Pr Michel Dapoigny : Aucun examen complémentaire standard ne doit être réalisé de façon systématique lors de la première consultation. La coloscopie doit être prescrite uniquement sur des signes d’alarme — antécédents familiaux, polypes à haut risque, maladies inflammatoires chroniques de l’intestin, sang dans les selles...

 

TLM : Sur quoi repose la prise en charge des patientes ?

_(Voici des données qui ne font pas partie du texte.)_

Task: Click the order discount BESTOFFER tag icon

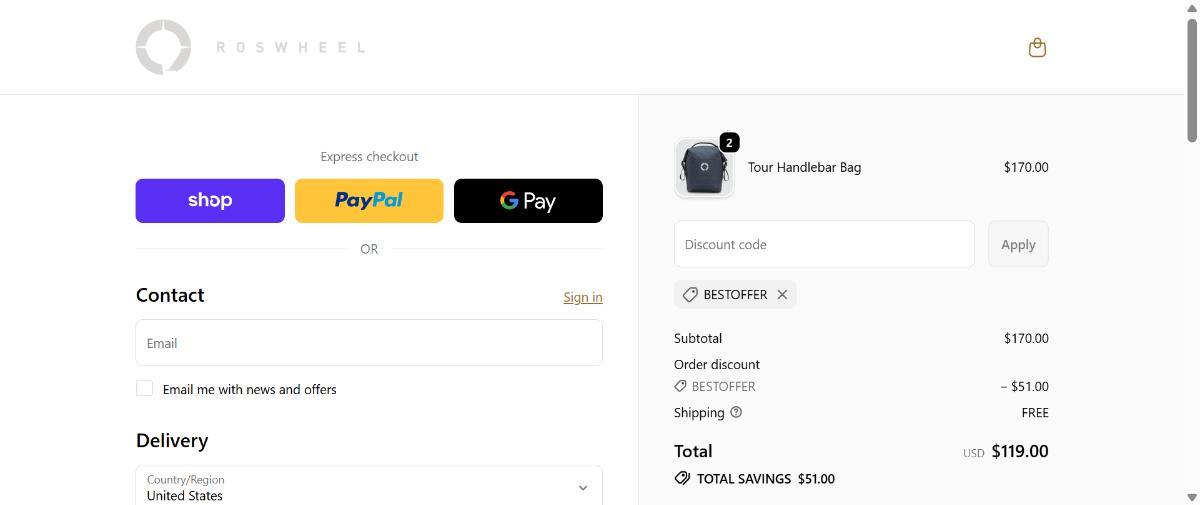Action: click(680, 386)
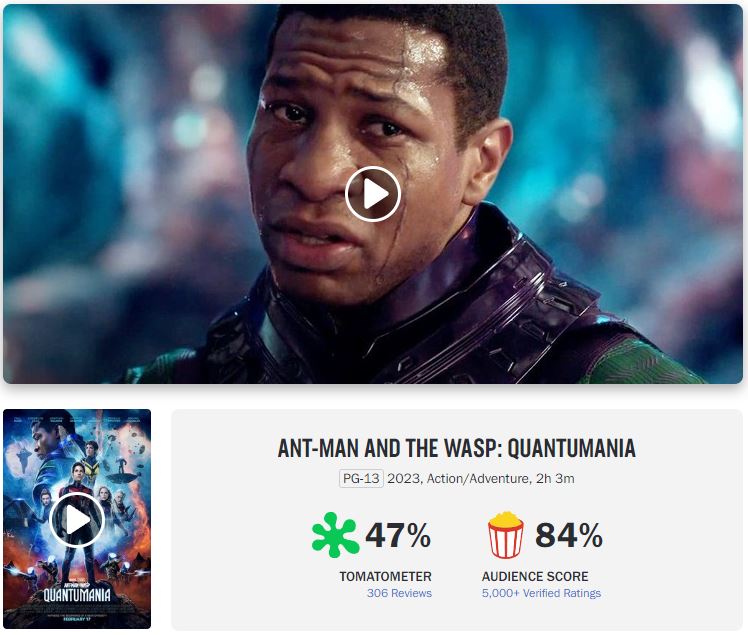Viewport: 748px width, 635px height.
Task: Click the green splat Tomatometer icon
Action: coord(335,535)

Pr Michel Dapoigny : Bien que leur effet soit limité, il est conseillé de rappeler les règles hygiéno-diététiques supposées favoriser un bon transit, en particulier l’augmentation des apports en fruits et légumes. Attention toutefois à ne pas tomber dans l’excès, car une fois métabolisées par le microbiote intestinal, les fibres produisent des gaz qui peuvent être mal supportés par les patientes.

 

TLM : Quelles sont les options thérapeutiques ?

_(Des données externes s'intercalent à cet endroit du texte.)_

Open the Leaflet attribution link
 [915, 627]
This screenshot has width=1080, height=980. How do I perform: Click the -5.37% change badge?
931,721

Pr Michel Dapoigny : Dans la constipation d’exonération, la rééducation anopérinéale par biofeedback donne de bons résultats à condition qu’elle soit réalisée par un kinésithérapeute ayant suivi une formation spécifique. Au niveau médicamenteux, on privilégiera les traitements à base de macrogol qui ramollissent les selles. Les suppositoires effervescents sont tout à fait indiqués en cas de sensation d’évacuation incomplète ou fractionnée. Le traitement de la constipation de transit repose essentiellement sur la prescription seule ou combinée de mucilages (ou laxatifs de lest tels que le psyllium) et de macrogol, afin d’augmenter le volume intracolique et de stimuler l’envie de déféquer. On peut également tenter d’agir sur le péristaltisme à l’aide d’agonistes sélectifs des récepteurs de la sérotonine, mais le coût élevé et l’efficacité relative de ce traitement limite sa prescription. Autre option, les laxatifs à base de séné, en vente libre, à condition de mettre en garde contre les risques d’hypokaliémie liés à des doses élevées.

 

TLM : Un dernier conseil ?

Pr Michel Dapoigny : Un traitement contre la constipation doit être pris pendant toute la durée de sa prescription : l’apparition de diarrhée est normale en cas de constipation prolongée, elle ne doit pas conduire à l’interruption du traitement au risque de voir réapparaître la constipation et d’initier un véritable cercle vicieux. Il faut également prévenir les patientes que tout événement de vie stressant (choc émotionnel, grossesse, hospitalisation) peut induire, à nouveau, une constipation, particulièrement sous sa forme terminale, même après des années sans soucis.